Energy providers across the globe are presently taking a close look at how blockchain can impact their operations. Numerous pilot projects are in place, most of which involve electric companies and power plants using the technology to create better tracking systems and more efficient power grids. For example, blockchain can streamline the archaic system of energy trading. It can also play a role making power infrastructure more secure, and automate processes such as meter reading and plant production data.
In a larger sense, however, blockchain technology has the potential to overhaul the entire means by which electricity is produced and consumed. Notably, it can enable individuals to produce their own power via solar panels, and sell it to others across the grid infrastructure, independent of any utility. In fact, proof-of-concept microgrids have already been established across neighborhoods that demonstrate the ability to produce, store, and trade electricity securely and efficiently via blockchain.
Water utilities also are developing plans to implement blockchain. The fact that global water sources are under threat underscores the need to implement systems to better manage this limited resource. Distributed ledger systems are likely to play a key role in this regard. For example, they can far more effectively manage water rights and usage data. Blockchain has many uses in making agriculture more efficient, which will save water, and also reduce the use of fertilizers and pesticides. There are also use cases for municipal water systems that will reduce waste and improve wastewater treatment.
The continued movement toward urbanization presents a tremendous global challenge, and as with individual utility sectors, major cities are embracing blockchain to help with growing population challenges. Future cities are set to integrate the technology into a wide range of municipal services, creating so-called “smart cities” that will function far more efficiently. Taipei, for example, is working with the Iota Foundation to use the Iota Tangle for such projects as air quality monitoring, streamlined waste collection, and digital resident identification. Also, with the support of the European Union, dozens of European cities have smart city initiatives involving blockchain.

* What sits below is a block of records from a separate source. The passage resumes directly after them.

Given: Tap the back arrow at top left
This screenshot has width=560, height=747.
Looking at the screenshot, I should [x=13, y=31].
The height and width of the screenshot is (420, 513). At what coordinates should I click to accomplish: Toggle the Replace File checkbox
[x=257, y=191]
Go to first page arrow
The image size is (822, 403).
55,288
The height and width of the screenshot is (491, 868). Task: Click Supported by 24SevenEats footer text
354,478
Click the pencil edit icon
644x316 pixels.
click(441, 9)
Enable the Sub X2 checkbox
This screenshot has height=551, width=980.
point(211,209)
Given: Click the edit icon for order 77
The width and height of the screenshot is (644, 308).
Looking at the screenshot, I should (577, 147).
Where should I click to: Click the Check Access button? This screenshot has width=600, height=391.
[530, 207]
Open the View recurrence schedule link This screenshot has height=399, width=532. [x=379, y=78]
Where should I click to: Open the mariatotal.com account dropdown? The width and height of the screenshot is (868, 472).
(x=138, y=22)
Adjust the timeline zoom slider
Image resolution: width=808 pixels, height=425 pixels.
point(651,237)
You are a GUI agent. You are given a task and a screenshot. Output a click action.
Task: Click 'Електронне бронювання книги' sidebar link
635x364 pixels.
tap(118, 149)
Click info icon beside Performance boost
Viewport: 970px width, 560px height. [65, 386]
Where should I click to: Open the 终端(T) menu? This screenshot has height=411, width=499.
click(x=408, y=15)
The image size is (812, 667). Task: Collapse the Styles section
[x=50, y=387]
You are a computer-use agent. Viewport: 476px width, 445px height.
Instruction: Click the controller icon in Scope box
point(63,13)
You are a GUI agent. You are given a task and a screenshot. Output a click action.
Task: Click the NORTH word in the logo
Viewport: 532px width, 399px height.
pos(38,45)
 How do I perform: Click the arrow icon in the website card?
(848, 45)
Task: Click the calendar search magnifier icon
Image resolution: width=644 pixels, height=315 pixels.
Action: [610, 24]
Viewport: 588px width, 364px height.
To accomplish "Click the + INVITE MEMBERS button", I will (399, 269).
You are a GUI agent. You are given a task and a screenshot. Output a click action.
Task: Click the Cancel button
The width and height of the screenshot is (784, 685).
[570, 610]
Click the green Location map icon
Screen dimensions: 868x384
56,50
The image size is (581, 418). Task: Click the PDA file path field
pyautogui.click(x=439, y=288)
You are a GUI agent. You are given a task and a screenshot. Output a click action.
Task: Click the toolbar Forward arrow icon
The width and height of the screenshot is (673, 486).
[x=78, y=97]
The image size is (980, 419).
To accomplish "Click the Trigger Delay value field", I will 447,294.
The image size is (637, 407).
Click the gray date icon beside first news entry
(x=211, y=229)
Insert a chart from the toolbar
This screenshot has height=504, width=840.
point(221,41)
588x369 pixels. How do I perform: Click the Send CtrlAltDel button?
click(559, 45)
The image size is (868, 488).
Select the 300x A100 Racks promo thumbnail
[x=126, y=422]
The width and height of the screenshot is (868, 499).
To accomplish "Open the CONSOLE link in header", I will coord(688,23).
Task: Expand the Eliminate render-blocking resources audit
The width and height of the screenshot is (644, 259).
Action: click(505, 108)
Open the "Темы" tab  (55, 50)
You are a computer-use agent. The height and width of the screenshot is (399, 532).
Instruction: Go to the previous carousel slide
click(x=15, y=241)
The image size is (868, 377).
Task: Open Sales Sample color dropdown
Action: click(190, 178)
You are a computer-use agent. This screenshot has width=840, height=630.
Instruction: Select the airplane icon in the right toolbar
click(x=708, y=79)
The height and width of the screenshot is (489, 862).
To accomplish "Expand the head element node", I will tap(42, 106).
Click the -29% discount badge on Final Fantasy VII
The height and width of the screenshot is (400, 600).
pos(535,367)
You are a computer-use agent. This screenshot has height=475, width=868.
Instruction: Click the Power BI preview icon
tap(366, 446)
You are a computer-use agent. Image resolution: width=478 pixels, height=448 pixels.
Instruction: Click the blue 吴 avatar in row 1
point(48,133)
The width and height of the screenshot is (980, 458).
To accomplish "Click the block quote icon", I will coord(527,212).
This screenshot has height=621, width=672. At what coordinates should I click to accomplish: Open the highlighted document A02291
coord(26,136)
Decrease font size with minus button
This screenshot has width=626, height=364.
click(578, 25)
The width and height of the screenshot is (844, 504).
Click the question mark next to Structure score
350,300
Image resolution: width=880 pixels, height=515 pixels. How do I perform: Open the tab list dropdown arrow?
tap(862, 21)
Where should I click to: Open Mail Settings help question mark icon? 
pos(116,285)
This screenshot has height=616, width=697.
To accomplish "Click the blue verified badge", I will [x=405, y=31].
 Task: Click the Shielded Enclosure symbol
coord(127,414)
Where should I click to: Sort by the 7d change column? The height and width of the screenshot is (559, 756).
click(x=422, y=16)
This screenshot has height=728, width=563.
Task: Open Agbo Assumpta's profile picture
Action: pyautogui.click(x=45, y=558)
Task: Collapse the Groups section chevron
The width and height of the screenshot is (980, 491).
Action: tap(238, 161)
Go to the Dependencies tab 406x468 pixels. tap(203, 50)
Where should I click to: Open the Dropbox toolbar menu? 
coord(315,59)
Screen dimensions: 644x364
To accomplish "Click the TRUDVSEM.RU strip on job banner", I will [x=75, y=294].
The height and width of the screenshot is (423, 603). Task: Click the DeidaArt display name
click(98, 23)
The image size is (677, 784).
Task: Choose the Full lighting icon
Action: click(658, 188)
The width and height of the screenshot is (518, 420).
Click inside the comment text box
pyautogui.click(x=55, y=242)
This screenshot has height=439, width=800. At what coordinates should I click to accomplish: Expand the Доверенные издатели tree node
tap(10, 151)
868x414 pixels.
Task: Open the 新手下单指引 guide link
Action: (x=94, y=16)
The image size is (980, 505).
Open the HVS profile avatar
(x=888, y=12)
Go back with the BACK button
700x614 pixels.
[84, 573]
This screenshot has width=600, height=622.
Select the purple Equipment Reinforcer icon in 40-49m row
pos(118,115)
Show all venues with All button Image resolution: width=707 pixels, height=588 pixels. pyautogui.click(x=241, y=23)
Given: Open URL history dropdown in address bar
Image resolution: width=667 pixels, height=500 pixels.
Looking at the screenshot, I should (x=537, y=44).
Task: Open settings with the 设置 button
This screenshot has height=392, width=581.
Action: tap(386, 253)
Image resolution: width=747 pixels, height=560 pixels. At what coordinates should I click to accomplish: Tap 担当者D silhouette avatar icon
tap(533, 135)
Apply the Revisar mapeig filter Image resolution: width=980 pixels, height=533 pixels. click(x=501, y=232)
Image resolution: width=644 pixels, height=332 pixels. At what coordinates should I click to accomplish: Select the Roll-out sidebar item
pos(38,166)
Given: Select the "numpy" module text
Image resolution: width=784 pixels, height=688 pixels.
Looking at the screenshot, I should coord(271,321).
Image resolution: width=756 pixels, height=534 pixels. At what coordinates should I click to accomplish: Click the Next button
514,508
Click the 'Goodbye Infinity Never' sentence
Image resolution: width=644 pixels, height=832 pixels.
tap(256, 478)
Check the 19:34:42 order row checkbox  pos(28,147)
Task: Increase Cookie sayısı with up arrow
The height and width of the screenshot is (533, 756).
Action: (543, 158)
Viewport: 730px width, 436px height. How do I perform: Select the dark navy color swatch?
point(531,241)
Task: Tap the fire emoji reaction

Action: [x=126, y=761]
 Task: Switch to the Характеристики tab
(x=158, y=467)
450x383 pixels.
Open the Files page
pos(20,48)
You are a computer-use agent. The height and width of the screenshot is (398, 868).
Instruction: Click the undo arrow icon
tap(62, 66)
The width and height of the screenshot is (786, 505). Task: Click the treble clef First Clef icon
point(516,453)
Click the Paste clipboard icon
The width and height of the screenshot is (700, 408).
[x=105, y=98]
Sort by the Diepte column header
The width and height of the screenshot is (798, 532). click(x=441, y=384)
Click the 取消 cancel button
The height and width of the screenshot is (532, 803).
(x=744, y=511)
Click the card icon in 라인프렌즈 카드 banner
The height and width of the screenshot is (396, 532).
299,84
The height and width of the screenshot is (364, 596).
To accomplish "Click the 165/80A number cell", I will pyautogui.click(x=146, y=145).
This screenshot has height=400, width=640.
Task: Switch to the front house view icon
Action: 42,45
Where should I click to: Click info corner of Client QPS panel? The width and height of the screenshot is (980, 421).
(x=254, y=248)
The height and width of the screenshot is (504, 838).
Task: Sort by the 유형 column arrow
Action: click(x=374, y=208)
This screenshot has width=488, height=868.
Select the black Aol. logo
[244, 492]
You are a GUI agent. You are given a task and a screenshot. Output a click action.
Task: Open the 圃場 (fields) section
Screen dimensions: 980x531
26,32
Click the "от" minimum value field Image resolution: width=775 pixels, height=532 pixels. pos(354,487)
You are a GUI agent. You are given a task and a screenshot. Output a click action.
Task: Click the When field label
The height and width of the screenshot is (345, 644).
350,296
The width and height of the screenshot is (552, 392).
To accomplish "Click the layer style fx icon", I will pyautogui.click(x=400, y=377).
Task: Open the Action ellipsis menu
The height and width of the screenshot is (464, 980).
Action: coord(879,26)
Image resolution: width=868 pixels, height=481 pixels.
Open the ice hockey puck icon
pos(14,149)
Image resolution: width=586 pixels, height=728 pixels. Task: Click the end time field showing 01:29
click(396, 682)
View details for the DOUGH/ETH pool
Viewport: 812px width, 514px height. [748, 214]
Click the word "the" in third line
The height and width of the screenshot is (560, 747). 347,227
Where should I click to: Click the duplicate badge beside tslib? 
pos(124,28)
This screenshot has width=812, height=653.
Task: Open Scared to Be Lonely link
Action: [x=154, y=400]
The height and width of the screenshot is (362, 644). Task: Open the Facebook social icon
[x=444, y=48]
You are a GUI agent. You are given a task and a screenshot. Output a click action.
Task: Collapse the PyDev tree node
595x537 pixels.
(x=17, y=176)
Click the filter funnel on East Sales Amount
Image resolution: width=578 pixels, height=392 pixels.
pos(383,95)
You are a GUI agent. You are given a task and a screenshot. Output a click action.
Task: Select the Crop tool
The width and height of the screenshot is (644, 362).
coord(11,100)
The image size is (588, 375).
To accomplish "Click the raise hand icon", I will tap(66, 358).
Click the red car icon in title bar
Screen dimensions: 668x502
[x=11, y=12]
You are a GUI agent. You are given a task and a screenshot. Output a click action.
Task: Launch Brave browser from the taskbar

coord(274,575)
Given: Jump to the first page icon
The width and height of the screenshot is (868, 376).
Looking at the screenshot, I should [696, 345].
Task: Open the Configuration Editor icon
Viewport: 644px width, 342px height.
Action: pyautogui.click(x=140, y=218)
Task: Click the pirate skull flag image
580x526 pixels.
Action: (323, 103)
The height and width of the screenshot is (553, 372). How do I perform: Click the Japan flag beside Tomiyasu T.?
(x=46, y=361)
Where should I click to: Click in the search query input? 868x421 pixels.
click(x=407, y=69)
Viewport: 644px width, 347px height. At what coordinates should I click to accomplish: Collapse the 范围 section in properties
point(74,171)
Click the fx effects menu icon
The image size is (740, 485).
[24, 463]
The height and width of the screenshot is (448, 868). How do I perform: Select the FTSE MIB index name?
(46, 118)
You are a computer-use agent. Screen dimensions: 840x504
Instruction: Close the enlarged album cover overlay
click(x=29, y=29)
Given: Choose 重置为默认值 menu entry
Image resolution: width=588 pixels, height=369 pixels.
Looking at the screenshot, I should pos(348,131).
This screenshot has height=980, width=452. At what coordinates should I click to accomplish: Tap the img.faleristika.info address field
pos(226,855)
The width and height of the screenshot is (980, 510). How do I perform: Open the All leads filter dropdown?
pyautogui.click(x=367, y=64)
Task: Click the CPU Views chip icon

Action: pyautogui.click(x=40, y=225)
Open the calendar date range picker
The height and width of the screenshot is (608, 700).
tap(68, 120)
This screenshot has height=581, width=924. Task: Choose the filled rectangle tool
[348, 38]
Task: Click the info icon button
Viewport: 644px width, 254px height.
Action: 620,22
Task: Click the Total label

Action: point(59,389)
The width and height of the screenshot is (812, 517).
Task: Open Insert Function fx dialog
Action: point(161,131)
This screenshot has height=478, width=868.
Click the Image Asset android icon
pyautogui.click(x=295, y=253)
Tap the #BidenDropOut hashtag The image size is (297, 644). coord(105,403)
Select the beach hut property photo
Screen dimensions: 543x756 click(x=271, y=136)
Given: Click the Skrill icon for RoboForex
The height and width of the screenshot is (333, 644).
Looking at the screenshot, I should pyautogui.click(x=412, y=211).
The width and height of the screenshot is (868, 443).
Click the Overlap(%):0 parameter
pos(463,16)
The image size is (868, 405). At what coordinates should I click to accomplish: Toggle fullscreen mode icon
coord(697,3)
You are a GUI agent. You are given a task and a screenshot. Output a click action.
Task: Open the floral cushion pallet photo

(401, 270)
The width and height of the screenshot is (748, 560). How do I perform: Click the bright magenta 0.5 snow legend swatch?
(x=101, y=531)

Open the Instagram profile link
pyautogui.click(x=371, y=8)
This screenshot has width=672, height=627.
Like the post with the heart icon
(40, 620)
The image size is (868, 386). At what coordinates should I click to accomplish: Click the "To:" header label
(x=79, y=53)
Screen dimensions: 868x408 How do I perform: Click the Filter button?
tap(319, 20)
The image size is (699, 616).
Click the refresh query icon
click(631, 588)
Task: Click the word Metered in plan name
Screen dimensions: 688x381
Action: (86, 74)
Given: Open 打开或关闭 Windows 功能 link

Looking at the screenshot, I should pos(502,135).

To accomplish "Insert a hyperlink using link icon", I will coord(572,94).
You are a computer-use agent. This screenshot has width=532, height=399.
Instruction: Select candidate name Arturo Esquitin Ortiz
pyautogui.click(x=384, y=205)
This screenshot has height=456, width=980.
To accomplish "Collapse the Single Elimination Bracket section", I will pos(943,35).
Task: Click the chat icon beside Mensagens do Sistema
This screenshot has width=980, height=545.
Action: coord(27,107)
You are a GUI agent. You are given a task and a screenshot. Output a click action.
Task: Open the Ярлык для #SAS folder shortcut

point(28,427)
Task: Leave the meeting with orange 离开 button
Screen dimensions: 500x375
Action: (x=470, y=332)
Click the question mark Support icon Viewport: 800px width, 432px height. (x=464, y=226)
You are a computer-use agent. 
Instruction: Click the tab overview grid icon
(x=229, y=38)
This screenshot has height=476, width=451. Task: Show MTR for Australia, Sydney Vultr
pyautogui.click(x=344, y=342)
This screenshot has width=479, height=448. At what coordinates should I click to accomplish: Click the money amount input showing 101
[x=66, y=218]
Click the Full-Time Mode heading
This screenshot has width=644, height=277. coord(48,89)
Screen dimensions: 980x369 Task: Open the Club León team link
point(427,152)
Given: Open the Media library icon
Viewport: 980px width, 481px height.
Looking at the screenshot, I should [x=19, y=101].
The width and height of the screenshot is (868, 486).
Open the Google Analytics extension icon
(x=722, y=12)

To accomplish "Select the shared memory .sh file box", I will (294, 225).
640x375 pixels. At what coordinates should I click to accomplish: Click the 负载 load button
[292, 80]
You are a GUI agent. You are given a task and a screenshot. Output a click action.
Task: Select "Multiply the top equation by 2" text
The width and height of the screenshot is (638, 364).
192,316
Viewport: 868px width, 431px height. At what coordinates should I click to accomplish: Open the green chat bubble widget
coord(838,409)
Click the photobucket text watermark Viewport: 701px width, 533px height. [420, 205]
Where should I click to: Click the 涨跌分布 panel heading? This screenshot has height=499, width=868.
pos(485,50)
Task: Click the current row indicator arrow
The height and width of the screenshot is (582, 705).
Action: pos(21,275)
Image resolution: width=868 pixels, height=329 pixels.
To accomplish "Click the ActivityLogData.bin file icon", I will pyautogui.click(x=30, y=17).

It is worth noting that many of these blockchain-based projects are well into the testing phase, and a number of them will be implemented by the end of next year. They are examples of how mainstream use of this revolutionary technology is very near. Also, they demonstrate the fact hat distributed ledger systems are far more significant than merely the adoption of cryptocurrency. They promise to revolutionize all aspects of modern life.
No doubt the implementation of blockchain platforms into utilities will be a trial and error process, and there will be both successes and failures. Nevertheless, blockchain technology is rapidly moving into the sector. It stands to change how critical services are delivered to billions across the globe. The process may presently be in its early stages, but the transition is clearly underway.